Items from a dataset

========

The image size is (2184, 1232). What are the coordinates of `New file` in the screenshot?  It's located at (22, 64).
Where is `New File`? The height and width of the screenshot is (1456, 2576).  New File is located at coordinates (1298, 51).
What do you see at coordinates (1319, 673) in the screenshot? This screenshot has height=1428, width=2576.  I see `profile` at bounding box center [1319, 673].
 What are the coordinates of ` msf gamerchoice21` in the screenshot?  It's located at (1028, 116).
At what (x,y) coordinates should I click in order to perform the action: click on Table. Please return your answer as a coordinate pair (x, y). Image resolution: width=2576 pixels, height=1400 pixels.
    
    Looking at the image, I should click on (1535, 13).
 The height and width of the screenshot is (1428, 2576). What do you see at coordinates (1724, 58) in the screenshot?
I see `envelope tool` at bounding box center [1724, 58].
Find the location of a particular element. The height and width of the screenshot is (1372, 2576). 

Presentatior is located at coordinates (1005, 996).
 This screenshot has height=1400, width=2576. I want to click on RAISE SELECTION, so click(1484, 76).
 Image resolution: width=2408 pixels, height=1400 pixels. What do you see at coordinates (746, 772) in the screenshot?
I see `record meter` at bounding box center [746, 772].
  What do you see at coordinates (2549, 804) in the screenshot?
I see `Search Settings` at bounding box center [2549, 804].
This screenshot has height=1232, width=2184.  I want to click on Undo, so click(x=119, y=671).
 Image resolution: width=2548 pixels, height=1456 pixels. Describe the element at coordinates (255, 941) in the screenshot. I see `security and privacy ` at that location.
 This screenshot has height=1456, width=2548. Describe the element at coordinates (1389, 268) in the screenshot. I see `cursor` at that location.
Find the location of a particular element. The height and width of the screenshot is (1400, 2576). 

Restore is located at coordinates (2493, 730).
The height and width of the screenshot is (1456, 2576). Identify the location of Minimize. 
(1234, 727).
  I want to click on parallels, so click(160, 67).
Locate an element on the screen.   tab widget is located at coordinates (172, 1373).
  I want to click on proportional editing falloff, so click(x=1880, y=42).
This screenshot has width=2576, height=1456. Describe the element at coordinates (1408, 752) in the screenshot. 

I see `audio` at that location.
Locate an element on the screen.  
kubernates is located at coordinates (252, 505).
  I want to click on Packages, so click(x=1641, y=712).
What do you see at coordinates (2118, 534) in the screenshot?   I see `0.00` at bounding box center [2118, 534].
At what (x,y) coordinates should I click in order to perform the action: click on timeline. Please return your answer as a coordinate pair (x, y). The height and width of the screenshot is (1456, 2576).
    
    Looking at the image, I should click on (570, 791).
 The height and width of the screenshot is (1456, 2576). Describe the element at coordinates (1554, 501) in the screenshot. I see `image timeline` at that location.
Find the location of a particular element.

========

** WRITTEN PROBLEM **
Repeat all of the items above exactly as they appear, line for line.

** REPLY **
The image size is (2184, 1232). What are the coordinates of `New file` in the screenshot?  It's located at (22, 64).
Where is `New File`? The height and width of the screenshot is (1456, 2576).  New File is located at coordinates (1298, 51).
What do you see at coordinates (1319, 673) in the screenshot? This screenshot has height=1428, width=2576.  I see `profile` at bounding box center [1319, 673].
 What are the coordinates of ` msf gamerchoice21` in the screenshot?  It's located at (1028, 116).
At what (x,y) coordinates should I click in order to perform the action: click on Table. Please return your answer as a coordinate pair (x, y). Image resolution: width=2576 pixels, height=1400 pixels.
    
    Looking at the image, I should click on (1535, 13).
 The height and width of the screenshot is (1428, 2576). What do you see at coordinates (1724, 58) in the screenshot?
I see `envelope tool` at bounding box center [1724, 58].
Find the location of a particular element. The height and width of the screenshot is (1372, 2576). 

Presentatior is located at coordinates (1005, 996).
 This screenshot has height=1400, width=2576. I want to click on RAISE SELECTION, so click(1484, 76).
 Image resolution: width=2408 pixels, height=1400 pixels. What do you see at coordinates (746, 772) in the screenshot?
I see `record meter` at bounding box center [746, 772].
  What do you see at coordinates (2549, 804) in the screenshot?
I see `Search Settings` at bounding box center [2549, 804].
This screenshot has height=1232, width=2184.  I want to click on Undo, so click(x=119, y=671).
 Image resolution: width=2548 pixels, height=1456 pixels. Describe the element at coordinates (255, 941) in the screenshot. I see `security and privacy ` at that location.
 This screenshot has height=1456, width=2548. Describe the element at coordinates (1389, 268) in the screenshot. I see `cursor` at that location.
Find the location of a particular element. The height and width of the screenshot is (1400, 2576). 

Restore is located at coordinates (2493, 730).
The height and width of the screenshot is (1456, 2576). Identify the location of Minimize. 
(1234, 727).
  I want to click on parallels, so click(160, 67).
Locate an element on the screen.   tab widget is located at coordinates (172, 1373).
  I want to click on proportional editing falloff, so click(x=1880, y=42).
This screenshot has width=2576, height=1456. Describe the element at coordinates (1408, 752) in the screenshot. 

I see `audio` at that location.
Locate an element on the screen.  
kubernates is located at coordinates (252, 505).
  I want to click on Packages, so click(x=1641, y=712).
What do you see at coordinates (2118, 534) in the screenshot?   I see `0.00` at bounding box center [2118, 534].
At what (x,y) coordinates should I click in order to perform the action: click on timeline. Please return your answer as a coordinate pair (x, y). The height and width of the screenshot is (1456, 2576).
    
    Looking at the image, I should click on (570, 791).
 The height and width of the screenshot is (1456, 2576). Describe the element at coordinates (1554, 501) in the screenshot. I see `image timeline` at that location.
Find the location of a particular element.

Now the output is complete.